Asteroid 2019 XM2 passed by the Earth at a distance of about 879 900 km (2.29 times the average  distance between the Earth and the Moon, or 0.59% of the distance between the Earth and the Sun), slightly after 5.50 pm GMT on Thursday 5 December 2019. There was no danger of the asteroid hitting us, though were it to do so it would not have presented a significant threat. 2019 XM2 has an estimated equivalent diameter of 10-32 m (i.e. it is estimated that a spherical object with the same volume would be 10-32 m in diameter), and an object of this size would be expected to explode in an airburst (an explosion caused by superheating from friction with the Earth's atmosphere, which is greater than that caused by simply falling, due to the orbital momentum of the asteroid) in the atmosphere between 31 and 15 km above the ground, with only fragmentary material reaching the Earth's surface.

 The calculated orbit of 2019 XM2. JPL Small Body Database.

2019 XM2 was discovered on 5 December 2019 (the day of closest encounter with the Earth) by the University of Tokyo's Kiso Observatory.
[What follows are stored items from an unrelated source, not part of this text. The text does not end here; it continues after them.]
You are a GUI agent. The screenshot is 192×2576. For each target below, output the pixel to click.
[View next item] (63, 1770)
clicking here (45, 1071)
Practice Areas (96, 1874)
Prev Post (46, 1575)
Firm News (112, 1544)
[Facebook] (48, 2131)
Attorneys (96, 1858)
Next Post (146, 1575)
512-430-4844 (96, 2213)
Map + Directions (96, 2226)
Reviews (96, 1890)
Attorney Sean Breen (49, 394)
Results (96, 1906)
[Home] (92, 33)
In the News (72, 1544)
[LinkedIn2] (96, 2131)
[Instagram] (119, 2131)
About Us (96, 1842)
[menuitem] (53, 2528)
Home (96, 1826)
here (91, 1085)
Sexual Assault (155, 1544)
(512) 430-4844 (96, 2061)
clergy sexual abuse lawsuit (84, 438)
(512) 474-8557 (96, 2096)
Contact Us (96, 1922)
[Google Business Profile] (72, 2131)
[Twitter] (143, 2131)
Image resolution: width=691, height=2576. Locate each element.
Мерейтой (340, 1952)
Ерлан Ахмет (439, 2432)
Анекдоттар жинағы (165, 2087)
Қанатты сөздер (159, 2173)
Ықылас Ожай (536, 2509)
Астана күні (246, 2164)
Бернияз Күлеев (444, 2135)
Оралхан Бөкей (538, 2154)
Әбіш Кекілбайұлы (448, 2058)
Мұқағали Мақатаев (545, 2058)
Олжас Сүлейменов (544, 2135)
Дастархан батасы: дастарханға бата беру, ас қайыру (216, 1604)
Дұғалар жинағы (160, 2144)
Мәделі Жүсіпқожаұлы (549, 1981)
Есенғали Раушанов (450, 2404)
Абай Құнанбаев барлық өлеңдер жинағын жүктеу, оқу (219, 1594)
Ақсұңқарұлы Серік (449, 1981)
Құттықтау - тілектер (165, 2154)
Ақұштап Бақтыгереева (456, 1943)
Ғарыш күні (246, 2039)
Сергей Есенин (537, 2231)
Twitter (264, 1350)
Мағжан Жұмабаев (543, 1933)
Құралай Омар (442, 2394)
The designation 2019 WM2 implies that the asteroid was the sixtieth object (asteroid D - in numbering asteroids the letters A-Y, excluding I, are assigned numbers from 1 to 24, with a number added to the end each time the alphabet is ended, so that A = 1, A1 = 25, A2 = 49, etc., which means that M2 = (24 x 2) + 12 = 60) discovered in the first half of December 2019 (period 2019 X).

2019 XM2 has a 479 day orbital period and an eccentric orbit tilted at an angle of 32.8° to the plane of the Solar System, which takes it from 0.96 AU from the Sun (i.e. 96% of he average distance at which the Earth orbits the Sun) to 1.43 AU from the Sun (i.e. 1.43% of the average distance at which the Earth orbits the Sun). It is therefore classed as an Apollo Group Asteroid (an asteroid that is on average further from the Sun than the Earth, but which does get closer). This means that 2019 XM2 occasionally comes close to the Earth, with  the last such lose encounter having happened in June this year (2019) and the next predicted for November 2023.